9.8 A 25mm2 SoC for IoT Devices with 18ms Noise-Robust Speech-to-Text Latency via Bayesian Speech Denoising and Attention-Based Sequence-to-Sequence DNN Speech Recognition in 16nm FinFET

Automatic speech recognition (ASR) using deep learning is essential for user interfaces on IoT devices. However, previously published ASR chips [4 –7] do not consider realistic operating conditions, which are typically noisy and may include more than one speaker. Furthermore, several of these works have implemented only small-vocabulary tasks, such as keyword-spotting (KWS), where context-blind deep neural network (DNN) algorithms are adequate.
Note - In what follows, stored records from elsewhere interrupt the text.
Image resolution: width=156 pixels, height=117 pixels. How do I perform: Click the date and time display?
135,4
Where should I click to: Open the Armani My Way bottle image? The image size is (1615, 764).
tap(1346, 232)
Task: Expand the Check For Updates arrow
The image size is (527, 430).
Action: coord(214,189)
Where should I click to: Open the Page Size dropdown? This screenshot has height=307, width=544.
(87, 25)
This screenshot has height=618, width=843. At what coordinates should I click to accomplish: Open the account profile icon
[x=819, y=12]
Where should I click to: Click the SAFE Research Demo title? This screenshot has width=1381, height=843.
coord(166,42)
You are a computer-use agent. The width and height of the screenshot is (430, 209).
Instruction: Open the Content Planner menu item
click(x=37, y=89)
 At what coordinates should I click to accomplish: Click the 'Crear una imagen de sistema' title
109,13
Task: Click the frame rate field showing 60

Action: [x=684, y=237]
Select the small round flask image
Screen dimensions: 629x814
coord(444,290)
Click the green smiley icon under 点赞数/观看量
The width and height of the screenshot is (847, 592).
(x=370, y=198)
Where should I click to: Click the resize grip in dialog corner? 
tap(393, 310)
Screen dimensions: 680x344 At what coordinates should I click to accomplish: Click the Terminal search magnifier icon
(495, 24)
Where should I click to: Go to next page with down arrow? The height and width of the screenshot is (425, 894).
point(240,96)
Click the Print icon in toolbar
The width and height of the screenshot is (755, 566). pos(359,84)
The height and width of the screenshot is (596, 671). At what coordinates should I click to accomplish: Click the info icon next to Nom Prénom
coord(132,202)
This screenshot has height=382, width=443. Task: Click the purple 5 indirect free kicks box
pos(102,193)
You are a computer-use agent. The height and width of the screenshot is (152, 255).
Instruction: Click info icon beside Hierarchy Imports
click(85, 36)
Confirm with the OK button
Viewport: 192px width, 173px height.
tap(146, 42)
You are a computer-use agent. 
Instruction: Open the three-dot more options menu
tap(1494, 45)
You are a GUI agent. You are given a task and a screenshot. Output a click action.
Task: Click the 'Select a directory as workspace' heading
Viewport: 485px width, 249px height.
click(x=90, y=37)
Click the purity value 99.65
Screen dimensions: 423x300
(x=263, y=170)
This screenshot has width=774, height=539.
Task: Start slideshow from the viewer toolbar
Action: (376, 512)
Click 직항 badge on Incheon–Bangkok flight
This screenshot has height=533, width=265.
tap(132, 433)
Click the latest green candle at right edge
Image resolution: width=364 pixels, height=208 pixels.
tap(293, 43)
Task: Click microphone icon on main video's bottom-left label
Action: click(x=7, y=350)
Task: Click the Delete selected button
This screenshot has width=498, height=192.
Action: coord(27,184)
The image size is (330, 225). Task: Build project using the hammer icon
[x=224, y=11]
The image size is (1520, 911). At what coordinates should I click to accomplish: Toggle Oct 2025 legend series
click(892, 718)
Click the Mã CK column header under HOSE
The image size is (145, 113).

However, for large-vocabulary tasks (e.g., $\gt100\mathrm{k}$ words), the more complex bidirectional RNNs with an attention mechanism [1] provide context learning in long sequences, which improve ASR accuracy by up to 62% on the 200kwords LibriSpeech dataset, compared to a simpler unidirectional RNN (Fig. 9.8.1). Attention-based networks emphasize the most relevant parts of the source sequence during each decoding time step. In doing so, the encoder sequence is treated as a soft-addressable memory whose positions are weighted based on the state of the decoder RNN. Bidirectional RNNs learn past and future temporal information by concatenating forward and backward time steps.